Доколь же, Владыка святой и праведный, не судишь и не мстишь… за кровь нашу?
вопиют души убиенных свидетелей Божьих из-под жертвенника перед престолом Всевышнего.
И сказано им, чтобы успокоились еще на малое время — (Откр. 6, 9–11.)
Малое – для них, а для нас – великое: «агония» всемирной истории, «дурная бесконечность», вместо благого Конца.
X
Если Учитель соединяет две меры, человеческую – времени, и божескую – вечности, то ученики смешивают их. С точностью передают они слова Его о том, что Сыну должно пострадать, но не понимают их и ужасаются.
Слова сего не поняли они, и оно было закрыто от них, так что они не постигли его, а спросить Его… боялись. (Лк. 9, 45.)
Вот почему так трудно понять, что значит для самого Иисуса отсрочка Конца.
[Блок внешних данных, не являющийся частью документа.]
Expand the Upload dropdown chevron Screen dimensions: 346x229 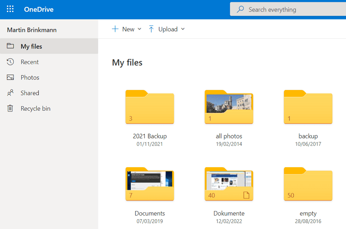point(183,29)
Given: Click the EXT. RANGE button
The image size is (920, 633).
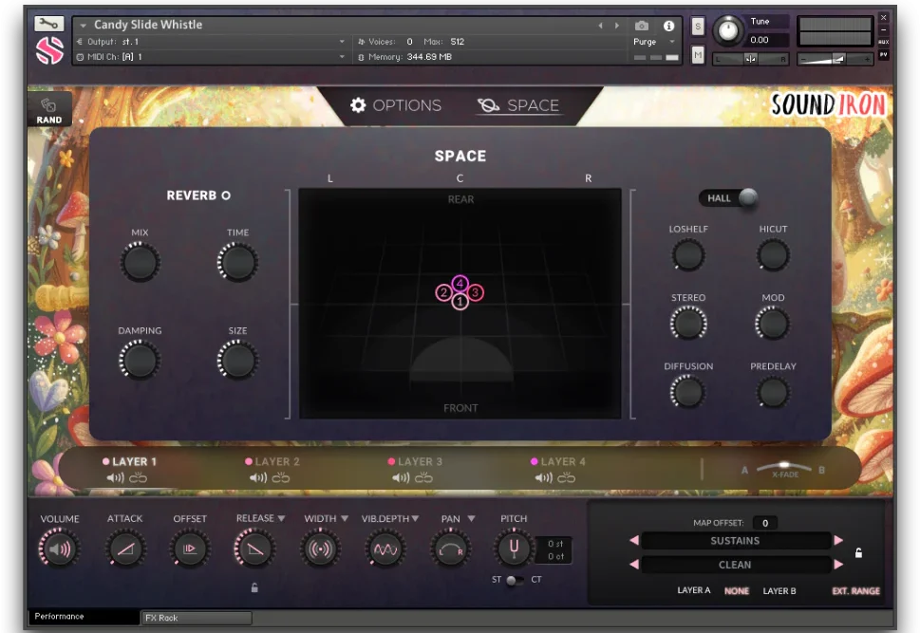Looking at the screenshot, I should (855, 590).
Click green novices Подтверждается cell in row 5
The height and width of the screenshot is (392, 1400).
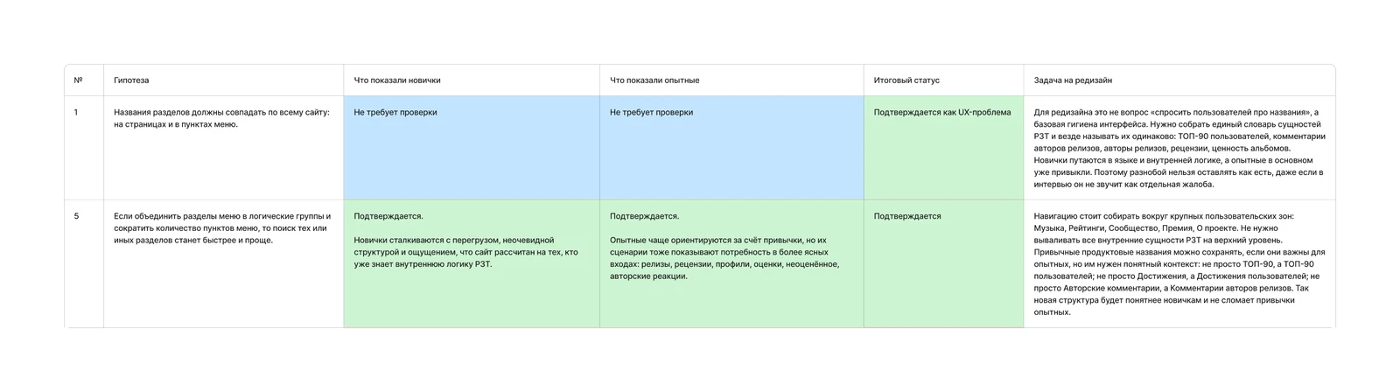tap(472, 264)
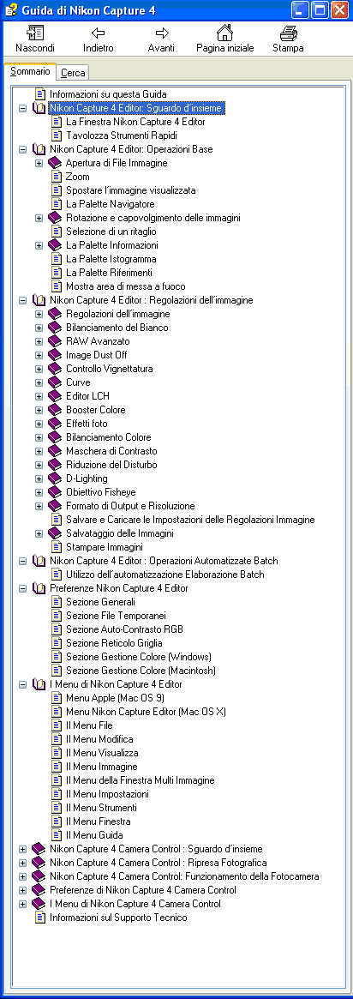
Task: Click page icon beside Zoom topic
Action: pos(57,177)
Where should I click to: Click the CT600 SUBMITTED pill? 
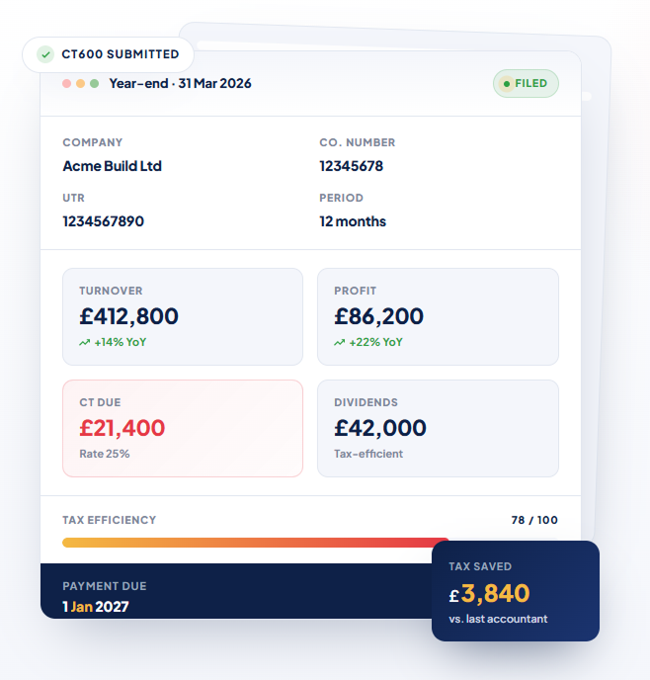108,54
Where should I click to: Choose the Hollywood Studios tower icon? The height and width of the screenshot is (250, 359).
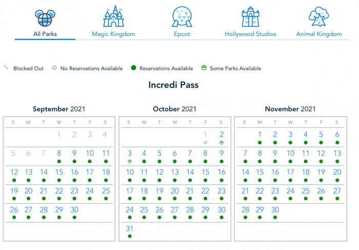click(x=250, y=16)
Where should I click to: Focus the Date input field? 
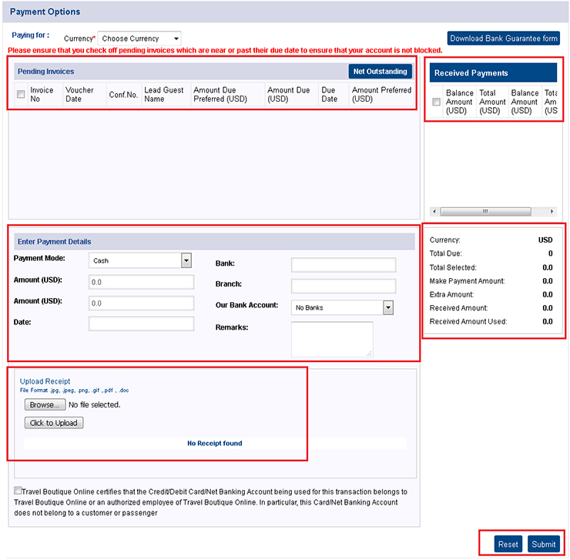[x=141, y=324]
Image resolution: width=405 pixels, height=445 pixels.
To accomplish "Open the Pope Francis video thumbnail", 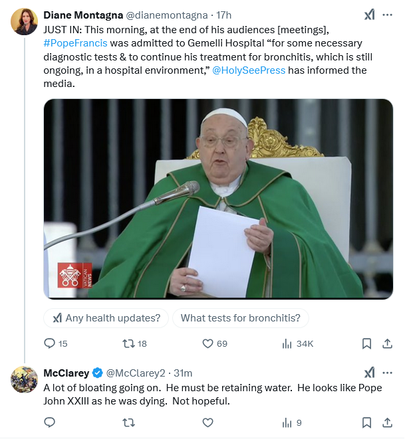I will (218, 199).
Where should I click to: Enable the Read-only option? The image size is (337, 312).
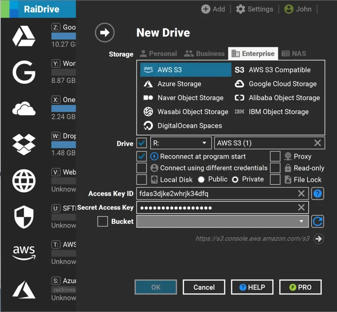point(275,168)
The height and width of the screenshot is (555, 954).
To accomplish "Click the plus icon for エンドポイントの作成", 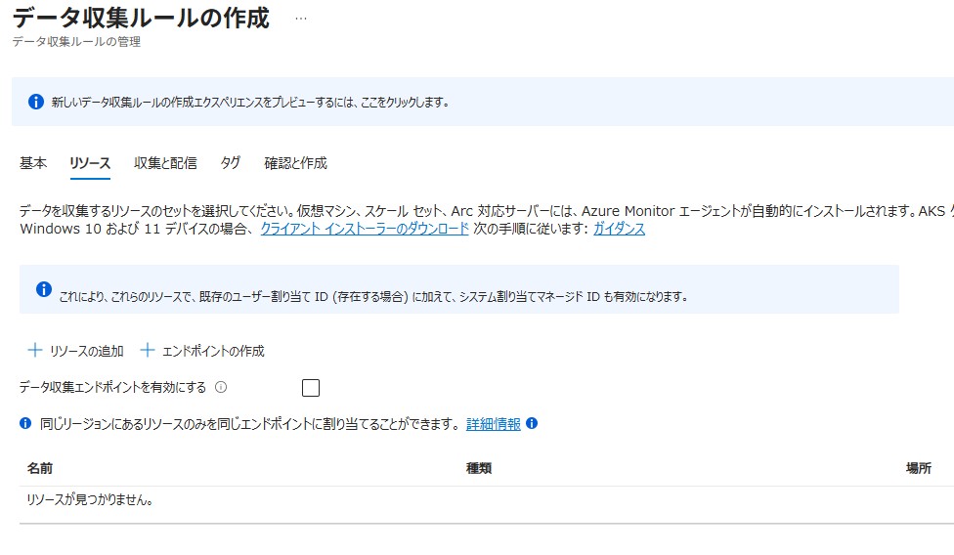I will 149,350.
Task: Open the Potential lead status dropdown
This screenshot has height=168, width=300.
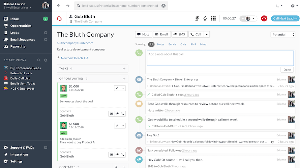Action: [283, 35]
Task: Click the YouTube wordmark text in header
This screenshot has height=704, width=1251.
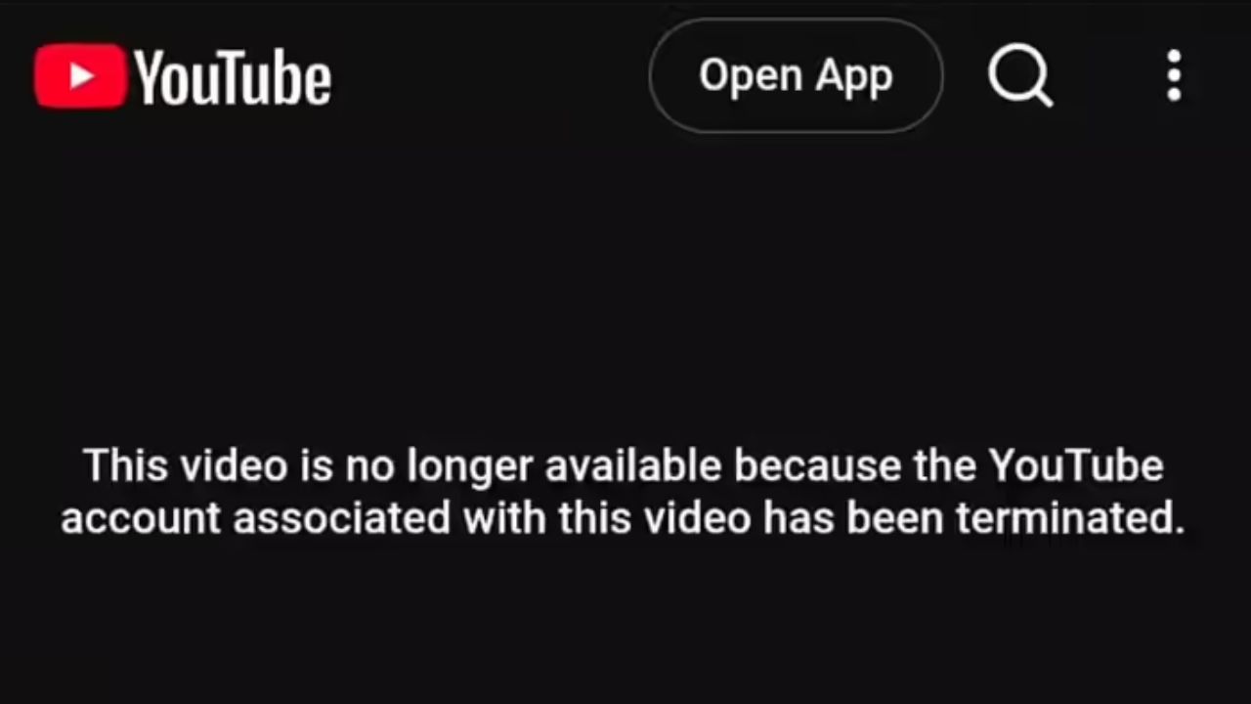Action: (233, 77)
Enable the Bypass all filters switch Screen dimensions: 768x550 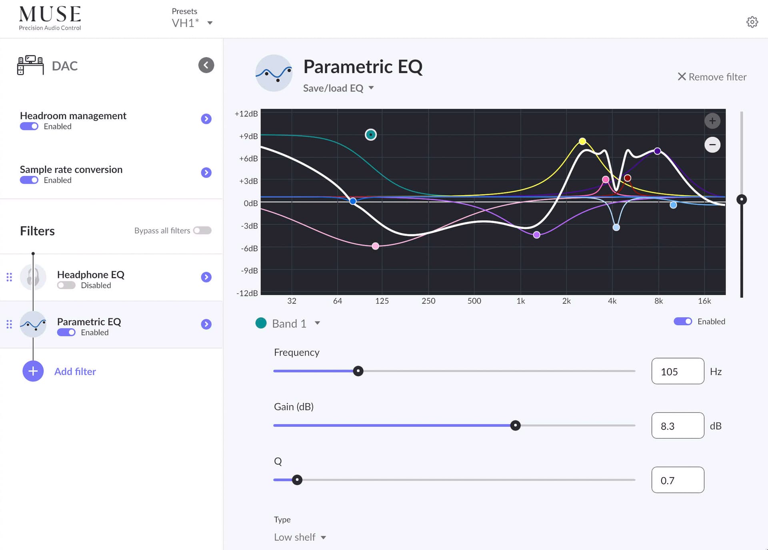[202, 230]
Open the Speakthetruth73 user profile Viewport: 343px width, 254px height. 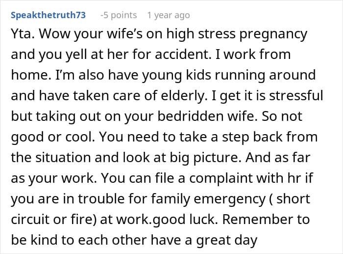pos(48,15)
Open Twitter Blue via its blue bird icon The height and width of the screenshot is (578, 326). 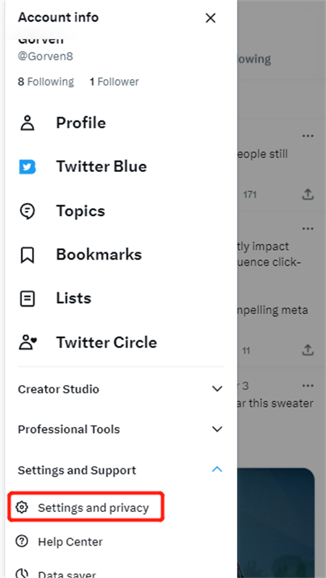28,167
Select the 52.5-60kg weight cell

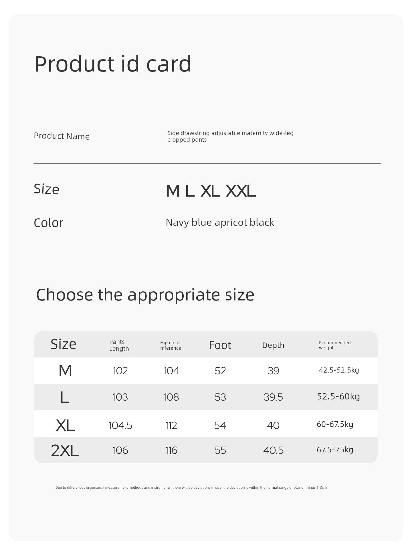338,397
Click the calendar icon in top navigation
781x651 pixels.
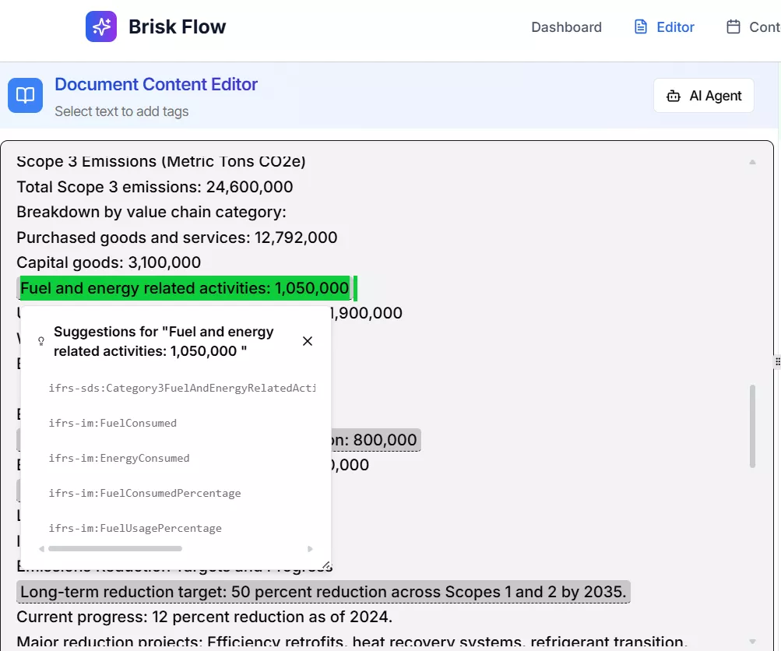pyautogui.click(x=733, y=27)
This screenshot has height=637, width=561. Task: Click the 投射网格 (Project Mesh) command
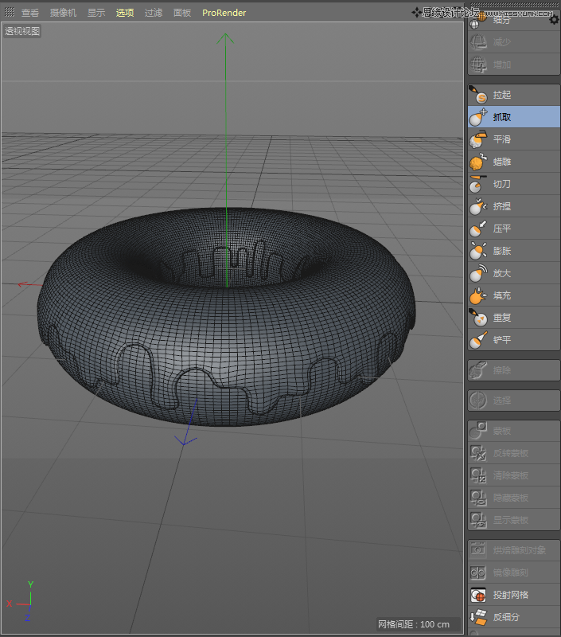[512, 595]
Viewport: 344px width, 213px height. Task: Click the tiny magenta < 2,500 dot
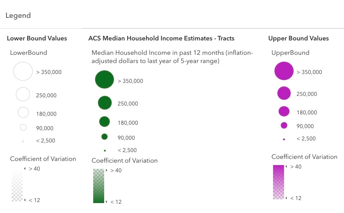pyautogui.click(x=284, y=139)
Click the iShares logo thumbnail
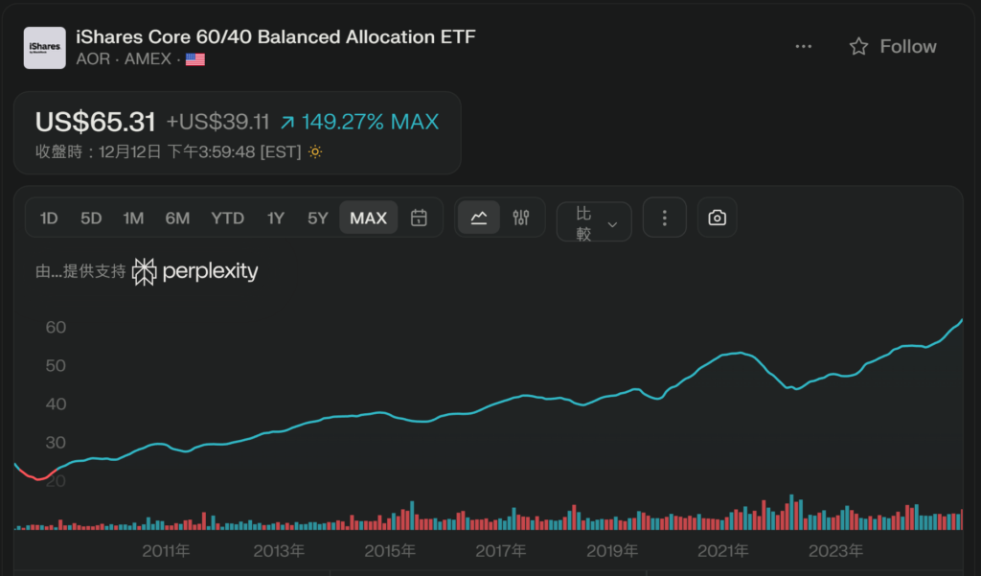 tap(44, 47)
Все еще земля горит под ногами Марка-Петра, а в III Евангелии, уже остывает. Видя, что Конец не наступает, люди начинают устраиваться для продолжения мира.550
Вдруг – тотчас, ευθέως, после скорби дней тех… силы небесные поколеблются… и все племена земные… увидят Сына человеческого, грядущего на облаках небесных (Мт. 24, 29–30), —
так, в I Евангелии, а в III-м:
не тотчас Конец,

. (Лк. 21, 9).
Этим-то и решается все в христианстве. Павел уже переводит стрелку на часах всемирной истории с ночного счета – Конца, на дневной – продолжения мира:
молим вас, братия… не спешить… и не смущаться… от слова, будто уже наступает день Христов. (II Фесс. 2, 1.)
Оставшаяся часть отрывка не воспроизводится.